TO DO:
Set down exactly the lines below between the line holding "Viewport: 1232px width, 975px height." and the line holding "Given: Click the Message speech bubble icon", inclusive; no other line belongs in the answer.

(Records from a data source)
------------------------------------------------------------------------

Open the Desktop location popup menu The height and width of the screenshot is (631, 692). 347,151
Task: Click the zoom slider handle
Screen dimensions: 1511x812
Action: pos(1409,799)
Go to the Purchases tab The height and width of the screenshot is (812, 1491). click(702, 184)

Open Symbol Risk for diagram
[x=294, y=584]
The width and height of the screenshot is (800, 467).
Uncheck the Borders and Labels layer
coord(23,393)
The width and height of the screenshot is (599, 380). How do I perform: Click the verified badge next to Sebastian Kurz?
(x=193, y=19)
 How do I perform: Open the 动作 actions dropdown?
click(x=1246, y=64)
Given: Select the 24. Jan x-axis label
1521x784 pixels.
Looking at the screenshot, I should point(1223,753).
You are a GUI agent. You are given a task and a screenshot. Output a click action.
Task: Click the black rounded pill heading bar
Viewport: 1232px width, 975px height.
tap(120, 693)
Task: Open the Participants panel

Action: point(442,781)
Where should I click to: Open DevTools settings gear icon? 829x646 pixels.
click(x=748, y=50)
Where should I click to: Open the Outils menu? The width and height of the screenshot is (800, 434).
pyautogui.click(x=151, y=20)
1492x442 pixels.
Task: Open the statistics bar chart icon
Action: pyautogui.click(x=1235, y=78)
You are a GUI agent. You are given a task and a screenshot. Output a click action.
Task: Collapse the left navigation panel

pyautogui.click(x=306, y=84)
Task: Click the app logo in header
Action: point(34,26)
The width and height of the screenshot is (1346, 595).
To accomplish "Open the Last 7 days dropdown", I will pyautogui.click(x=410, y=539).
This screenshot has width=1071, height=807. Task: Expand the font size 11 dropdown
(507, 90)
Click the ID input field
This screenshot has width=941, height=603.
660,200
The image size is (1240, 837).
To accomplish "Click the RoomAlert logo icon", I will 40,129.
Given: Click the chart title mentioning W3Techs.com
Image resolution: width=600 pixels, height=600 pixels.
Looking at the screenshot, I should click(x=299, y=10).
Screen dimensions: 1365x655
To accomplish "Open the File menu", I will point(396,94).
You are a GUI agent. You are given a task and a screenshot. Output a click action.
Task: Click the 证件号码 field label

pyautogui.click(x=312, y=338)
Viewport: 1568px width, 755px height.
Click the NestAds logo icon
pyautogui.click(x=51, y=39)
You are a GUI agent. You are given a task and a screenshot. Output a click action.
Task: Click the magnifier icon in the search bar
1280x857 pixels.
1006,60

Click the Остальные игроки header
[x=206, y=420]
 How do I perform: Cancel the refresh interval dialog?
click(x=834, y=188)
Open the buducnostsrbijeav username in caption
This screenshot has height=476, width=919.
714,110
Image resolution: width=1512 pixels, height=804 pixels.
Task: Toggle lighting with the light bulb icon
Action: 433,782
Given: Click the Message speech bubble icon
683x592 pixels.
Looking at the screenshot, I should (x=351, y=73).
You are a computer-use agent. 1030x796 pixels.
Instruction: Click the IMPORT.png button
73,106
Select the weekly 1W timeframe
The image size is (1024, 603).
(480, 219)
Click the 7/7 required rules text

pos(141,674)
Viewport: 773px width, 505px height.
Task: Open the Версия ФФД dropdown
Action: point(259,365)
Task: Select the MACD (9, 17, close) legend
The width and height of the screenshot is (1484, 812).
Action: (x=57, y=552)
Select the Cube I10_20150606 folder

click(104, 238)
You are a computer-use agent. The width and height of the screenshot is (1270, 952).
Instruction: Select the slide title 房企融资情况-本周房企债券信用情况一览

------------------------------------------------------------------------

ANSWER:
Viewport: 1232px width, 975px height.
tap(120, 693)
Task: Open the Participants panel

Action: point(442,781)
Where should I click to: Open DevTools settings gear icon? 829x646 pixels.
click(x=748, y=50)
Where should I click to: Open the Outils menu? The width and height of the screenshot is (800, 434).
pyautogui.click(x=151, y=20)
1492x442 pixels.
Task: Open the statistics bar chart icon
Action: pyautogui.click(x=1235, y=78)
You are a GUI agent. You are given a task and a screenshot. Output a click action.
Task: Collapse the left navigation panel

pyautogui.click(x=306, y=84)
Task: Click the app logo in header
Action: point(34,26)
The width and height of the screenshot is (1346, 595).
To accomplish "Open the Last 7 days dropdown", I will pyautogui.click(x=410, y=539).
This screenshot has width=1071, height=807. Task: Expand the font size 11 dropdown
(507, 90)
Click the ID input field
This screenshot has width=941, height=603.
660,200
The image size is (1240, 837).
To accomplish "Click the RoomAlert logo icon", I will 40,129.
Given: Click the chart title mentioning W3Techs.com
Image resolution: width=600 pixels, height=600 pixels.
Looking at the screenshot, I should click(x=299, y=10).
Screen dimensions: 1365x655
To accomplish "Open the File menu", I will point(396,94).
You are a GUI agent. You are given a task and a screenshot. Output a click action.
Task: Click the 证件号码 field label

pyautogui.click(x=312, y=338)
Viewport: 1568px width, 755px height.
Click the NestAds logo icon
pyautogui.click(x=51, y=39)
You are a GUI agent. You are given a task and a screenshot. Output a click action.
Task: Click the magnifier icon in the search bar
1280x857 pixels.
1006,60

Click the Остальные игроки header
[x=206, y=420]
 How do I perform: Cancel the refresh interval dialog?
click(x=834, y=188)
Open the buducnostsrbijeav username in caption
This screenshot has height=476, width=919.
714,110
Image resolution: width=1512 pixels, height=804 pixels.
Task: Toggle lighting with the light bulb icon
Action: 433,782
Given: Click the Message speech bubble icon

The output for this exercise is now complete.